Advantages of preemptive multitasking:

• When starting a task with a higher priority, the latency is shorter and the jitter is much smaller than that of cooperative multitasking.
• Since there is no need to limit the execution time of a function, there is no need to split functions due to long execution time (which is required for the collaborative approach).

4. POSIX

The POSIX standard is a set of IEEE standards that, at its core, describe the interface between applications and operating systems .

POSIX has several versions, PSE51, PSE52, PSE53, and PSE54. This book explains the features of each version. You can find the relevant description in the book (page 48). Here is a brief explanation:

• PSE51: Minimal-real-time system framework;
• PSE52: Real-time controller-system framework;
• PSE53: Dedicated - Real-time system framework;
• PSE54: A general-purpose real-time systems framework.

4.1. Processes and Threads

process:

A process is a program that is executed using its own data and the data of the operating system required for execution, including status information, access permission information, etc.

I am still confused after reading this sentence in the book. I found a good article on the Internet that explains the LINUX process. You can take a look at: https://www.bookstack.cn/read/understand_linux_process/process_basic-what_is_process.md

PSE53 and PSE54 allow multiple processes (programs) to be executed simultaneously. Each process has a virtual memory area that cannot be accessed by other processes.
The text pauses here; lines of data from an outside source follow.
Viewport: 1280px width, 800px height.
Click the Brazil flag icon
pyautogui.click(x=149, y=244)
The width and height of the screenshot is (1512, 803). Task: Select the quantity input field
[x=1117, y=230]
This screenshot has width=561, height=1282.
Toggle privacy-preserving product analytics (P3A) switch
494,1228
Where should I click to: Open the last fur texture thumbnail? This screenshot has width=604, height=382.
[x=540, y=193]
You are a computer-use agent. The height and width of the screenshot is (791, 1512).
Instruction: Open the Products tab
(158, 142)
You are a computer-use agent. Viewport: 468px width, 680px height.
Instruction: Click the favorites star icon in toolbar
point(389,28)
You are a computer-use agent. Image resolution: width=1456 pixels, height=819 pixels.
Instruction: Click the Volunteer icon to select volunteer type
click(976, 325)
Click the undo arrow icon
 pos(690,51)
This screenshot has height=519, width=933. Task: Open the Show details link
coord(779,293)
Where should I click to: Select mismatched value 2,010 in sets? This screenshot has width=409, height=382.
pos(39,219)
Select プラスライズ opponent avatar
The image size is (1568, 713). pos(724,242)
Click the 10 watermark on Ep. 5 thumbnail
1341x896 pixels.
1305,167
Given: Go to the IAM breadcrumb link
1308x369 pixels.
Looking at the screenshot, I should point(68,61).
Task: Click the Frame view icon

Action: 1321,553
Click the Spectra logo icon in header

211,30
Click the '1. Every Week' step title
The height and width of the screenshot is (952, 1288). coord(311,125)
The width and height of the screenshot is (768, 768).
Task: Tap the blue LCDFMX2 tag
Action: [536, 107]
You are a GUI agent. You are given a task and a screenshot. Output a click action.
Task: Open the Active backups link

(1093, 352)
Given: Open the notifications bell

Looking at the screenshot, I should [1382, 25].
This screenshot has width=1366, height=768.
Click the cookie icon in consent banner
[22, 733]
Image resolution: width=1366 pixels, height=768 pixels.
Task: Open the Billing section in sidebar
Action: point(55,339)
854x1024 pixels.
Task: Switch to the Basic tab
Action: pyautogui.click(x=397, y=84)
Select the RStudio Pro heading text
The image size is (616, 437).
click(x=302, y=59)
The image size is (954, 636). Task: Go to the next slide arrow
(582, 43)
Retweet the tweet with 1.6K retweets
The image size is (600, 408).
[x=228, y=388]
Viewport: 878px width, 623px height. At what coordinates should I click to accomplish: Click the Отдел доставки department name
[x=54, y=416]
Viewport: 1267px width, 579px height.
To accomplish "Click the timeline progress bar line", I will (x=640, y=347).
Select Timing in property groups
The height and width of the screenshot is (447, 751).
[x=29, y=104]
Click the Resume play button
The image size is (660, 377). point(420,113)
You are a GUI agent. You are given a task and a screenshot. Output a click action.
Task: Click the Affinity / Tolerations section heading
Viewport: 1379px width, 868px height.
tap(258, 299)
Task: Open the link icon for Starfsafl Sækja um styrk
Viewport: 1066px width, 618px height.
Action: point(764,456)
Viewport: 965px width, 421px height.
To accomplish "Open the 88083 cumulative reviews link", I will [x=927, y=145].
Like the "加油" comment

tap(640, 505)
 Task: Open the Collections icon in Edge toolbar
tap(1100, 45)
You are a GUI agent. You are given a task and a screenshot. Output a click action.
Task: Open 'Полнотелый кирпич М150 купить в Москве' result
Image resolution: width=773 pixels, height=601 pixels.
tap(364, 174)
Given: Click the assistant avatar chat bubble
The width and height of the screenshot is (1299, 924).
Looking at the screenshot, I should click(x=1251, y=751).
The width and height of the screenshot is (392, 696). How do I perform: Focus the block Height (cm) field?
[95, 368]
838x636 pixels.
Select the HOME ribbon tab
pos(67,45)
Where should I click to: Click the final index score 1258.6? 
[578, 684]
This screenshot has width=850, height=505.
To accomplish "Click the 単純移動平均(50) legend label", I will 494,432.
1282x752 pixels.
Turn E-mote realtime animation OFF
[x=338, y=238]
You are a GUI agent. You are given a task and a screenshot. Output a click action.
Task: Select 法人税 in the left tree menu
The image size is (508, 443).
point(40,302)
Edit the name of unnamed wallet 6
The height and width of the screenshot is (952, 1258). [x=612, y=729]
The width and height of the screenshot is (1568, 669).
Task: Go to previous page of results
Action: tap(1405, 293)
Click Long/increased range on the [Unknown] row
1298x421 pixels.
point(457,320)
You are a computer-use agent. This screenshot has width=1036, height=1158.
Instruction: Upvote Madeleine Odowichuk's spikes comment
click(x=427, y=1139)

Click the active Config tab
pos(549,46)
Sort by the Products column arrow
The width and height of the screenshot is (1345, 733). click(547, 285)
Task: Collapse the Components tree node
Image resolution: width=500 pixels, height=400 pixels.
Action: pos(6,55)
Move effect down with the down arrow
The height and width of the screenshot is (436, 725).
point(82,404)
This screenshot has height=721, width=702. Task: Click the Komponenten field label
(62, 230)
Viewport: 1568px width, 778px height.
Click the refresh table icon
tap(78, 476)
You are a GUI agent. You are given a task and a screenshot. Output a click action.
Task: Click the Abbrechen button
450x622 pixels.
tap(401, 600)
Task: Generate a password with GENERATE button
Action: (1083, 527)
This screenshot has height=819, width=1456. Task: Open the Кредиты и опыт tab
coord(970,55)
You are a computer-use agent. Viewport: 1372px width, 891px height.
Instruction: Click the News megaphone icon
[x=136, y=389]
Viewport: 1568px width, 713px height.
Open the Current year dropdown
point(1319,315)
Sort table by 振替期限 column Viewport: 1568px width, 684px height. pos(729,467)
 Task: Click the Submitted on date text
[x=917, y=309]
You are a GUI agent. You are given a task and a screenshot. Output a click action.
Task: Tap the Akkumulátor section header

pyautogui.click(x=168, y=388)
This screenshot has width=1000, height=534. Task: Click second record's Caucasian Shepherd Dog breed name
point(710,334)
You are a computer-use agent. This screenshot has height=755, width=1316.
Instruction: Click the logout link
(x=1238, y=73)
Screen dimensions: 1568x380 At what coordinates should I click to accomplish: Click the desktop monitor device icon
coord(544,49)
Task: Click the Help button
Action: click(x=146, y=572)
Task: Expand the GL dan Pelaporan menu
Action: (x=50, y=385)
In addition, a process can create new processes called "child processes".

Threads:

The processing of machine instructions in a program is like a thread, or more precisely, like a single thread, and the instructions will be executed in order. Each process starts with a single thread or main thread. If you want to perform activities in parallel, that is, split the program flow, you must create more threads, which is called multithreading. These threads can access the virtual memory of the process.

Data consistency issues in threads:

Data consistency issues also exist in threads, and shared data can be protected by mutexes .

4.2. Thread State Diagram

1. When the program starts, a process is created and the associated main thread is set to the "new" state.
2. After the operating system performs basic initialization, the thread changes to the "Ready" state, where the thread waits for its code to execute.
3. When it begins execution, a thread is assigned the "Running" state.
4. There may be several reasons that cause its state to change to "waiting" (sleeping or blocking).
5. The highest priority thread waiting to be processed will be restored to the "Running" state.
6. When a thread finishes, it changes to the "Completed" state.

Found possible typos in the book:

4.3. Multithreaded Scheduling Strategy

When multiple threads are in the "Ready" state, the scheduling policy defines a set of rules for determining which of the available threads will be executed for processing. Here are only the most important ones:

• Select by priority: Similar to preemptive OSEK/VDX, the highest priority thread is executed first.
• Time slice process (i.e. polling): Each thread will process for a defined period of time before it is the turn of the next thread.
• First In, First Out (FIFO): In this context, "First In, First Out" means that threads are processed in the order they switch to the Ready state.

5. Conclusion

This chapter first introduces the advantages of not using an operating system and the advantages of using an operating system. It also introduces two operating systems with rules, OSEK/VDX and POSIX, which are used in the automotive industry. It analyzes the pros and cons of cooperative and preemptive multitasking, and finally explains processes and threads in POSIX.

The introduction in this chapter is relatively simple, because learning a system cannot be explained clearly in a short chapter. The author only finds out the most important parts of the system and analyzes and explains them. To further understand the system, you need to specifically read the relevant documents.